The late painter Maqbool Fida Husain once coloured the surface of a huge hollow steel sphere, of radius $1$ metre, using just two colours, Red and Blue. As was his style however, both the red and blue areas were a bunch of highly irregular disconnected regions. The late sculptor Ramkinkar Baij then tried to fit in a cube inside the sphere, the eight vertices of the cube touching only red coloured parts of the surface of the sphere. Assume $\pi=3.14$ for solving this problem.
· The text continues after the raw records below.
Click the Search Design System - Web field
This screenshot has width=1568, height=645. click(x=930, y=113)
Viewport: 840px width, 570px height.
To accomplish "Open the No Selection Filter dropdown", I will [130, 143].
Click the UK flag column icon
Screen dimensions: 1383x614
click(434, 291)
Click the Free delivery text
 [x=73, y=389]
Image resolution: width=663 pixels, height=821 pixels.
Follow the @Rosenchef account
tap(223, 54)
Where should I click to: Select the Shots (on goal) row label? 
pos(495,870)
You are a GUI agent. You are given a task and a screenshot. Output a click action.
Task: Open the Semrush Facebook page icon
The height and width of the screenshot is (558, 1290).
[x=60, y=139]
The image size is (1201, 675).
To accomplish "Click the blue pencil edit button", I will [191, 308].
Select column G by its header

Which of the following is true?
A)Baij is bound to succeed if the area of the red part is $10 sq. metres$;
B)Baij is bound to fail if the area of the red part is $10 sq. metres$;
C)Baij is bound to fail if the area of the red part is $11 sq. metres$;
D)Baij is bound to succeed if the area of the red part is $11 sq. metres$;
E)None of the above.
My solution is: Here given , radius of sphere $r=1m.$
So, $d=2m.$
Now, say side of a cube is $a$ $m.$
So, diagonal of a square $a\sqrt{2}m.$
Now, see using Pythagoras Theorem
$a^{2}+\left ( a\sqrt{2} \right )^{2}=2^{2}$
$\Rightarrow a=\frac{2}{\sqrt{3}}$
Now, we have to divide the sphere such a way $a=\frac{2}{\sqrt{3}}$ is maximum cord.
Check the diagram, where red area inscribe the cube. and blue area outside the cube.
Now see the sphere divided inside hollow region of the cube in $6$ equal parts (1,2,3,4, shown as in diagram and 5th one in front and 6th one is back. )
So, we can say , it takes the (area of cube+$\frac{5}{6}$ . area of hollow sphere) [As only upper side of cube is blue region.]
So, area of cube$=6\times \left ( \frac{2}{\sqrt{3}} \right )^{2}=8m.$
Now $\frac{5}{6}$ of hollow region of sphere $\left ( 4\pi \left ( 1 \right )^{2}-6\left ( \frac{2}{\sqrt{3}} \right )^{2} \right )\times \frac{5}{6}=3.809$
So, total area will be $=8+3.809=11.809m.$
So, nearest option will be $D)$ or exactly $E)$
Is this correct approach?